What did Trump do today?
He largely ducked the first wave of press questions about the Jared Kushner bombshell that dropped yesterday.
Kushner is Trump's son-in-law, a major player in the Trump campaign, and arguably the most powerful White House staffer since Henry Kissinger served as President Nixon's Secretary of State, national security advisor, and de facto chief of staff simultaneously. The Washington Post reported yesterday that during the transition, Kushner sought the Russian ambassador's help to use Russia's secure communications facilities to establish a diplomatic backchannel between the Trump administration and the Putin regime.
Diplomatic backchannels are common; even nations at war with one another will often have private avenues for discussion. But Kushner's proposal--which shocked even the Russians--would have had Trump dealing directly with the Putin regime in ways that were invisible and unaccountable to the United States. Russia, of course, would be able to record, analyze, and selectively leak anything said. Normally taciturn intelligence and defense experts were aghast: former CIA and NSA chief Michael Hayden rhetorically asked "what manner of ignorance, chaos, hubris, suspicion, contempt, would you have to have to think that doing this with the Russian ambassador was a good or appropriate idea.”
Overwhelmed today by questions about the Kushner affair, Trump's current national security advisor H.R. McMaster would only say that backchannel communications are common (though, of course, using a foreign country's own espionage channels is not).
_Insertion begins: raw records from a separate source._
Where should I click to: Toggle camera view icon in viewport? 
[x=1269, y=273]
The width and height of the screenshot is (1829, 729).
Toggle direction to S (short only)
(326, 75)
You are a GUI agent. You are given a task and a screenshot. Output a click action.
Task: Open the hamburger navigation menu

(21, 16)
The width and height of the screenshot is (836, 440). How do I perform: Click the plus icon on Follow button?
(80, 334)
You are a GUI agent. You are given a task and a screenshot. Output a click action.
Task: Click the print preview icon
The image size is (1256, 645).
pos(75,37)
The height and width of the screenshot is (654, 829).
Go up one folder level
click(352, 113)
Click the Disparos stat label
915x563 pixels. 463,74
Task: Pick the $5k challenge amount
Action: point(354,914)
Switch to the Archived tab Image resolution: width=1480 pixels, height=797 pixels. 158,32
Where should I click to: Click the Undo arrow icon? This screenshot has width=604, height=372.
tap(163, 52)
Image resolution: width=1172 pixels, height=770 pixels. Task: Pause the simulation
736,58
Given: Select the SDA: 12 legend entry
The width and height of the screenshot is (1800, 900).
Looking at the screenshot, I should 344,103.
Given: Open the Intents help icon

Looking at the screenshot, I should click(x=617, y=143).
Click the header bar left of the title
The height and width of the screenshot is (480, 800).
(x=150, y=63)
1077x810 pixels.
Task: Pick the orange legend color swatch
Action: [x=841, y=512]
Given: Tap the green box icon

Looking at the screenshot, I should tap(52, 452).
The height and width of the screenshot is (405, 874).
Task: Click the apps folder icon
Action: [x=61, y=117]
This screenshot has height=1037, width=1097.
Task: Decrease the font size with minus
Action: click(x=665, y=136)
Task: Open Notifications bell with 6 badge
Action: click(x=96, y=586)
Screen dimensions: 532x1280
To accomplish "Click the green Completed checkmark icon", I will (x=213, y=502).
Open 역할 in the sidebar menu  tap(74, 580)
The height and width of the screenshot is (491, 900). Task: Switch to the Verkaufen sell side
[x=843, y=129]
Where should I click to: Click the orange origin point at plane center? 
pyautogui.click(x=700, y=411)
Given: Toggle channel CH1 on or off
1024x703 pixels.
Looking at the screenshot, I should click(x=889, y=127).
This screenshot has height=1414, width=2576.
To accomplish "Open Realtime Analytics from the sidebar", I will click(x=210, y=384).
Sean Spicer would only add, "we have nothing."
So what?
- This is the second time in two weeks that the otherwise respected McMaster has been forced to use lawyerly evasions to cover for an emerging Trump security scandal.
- Presidents are responsible for the actions of their subordinates.
- As a rule, people who try to shield their actions from the United States government are not looking to act in the United States' best interests.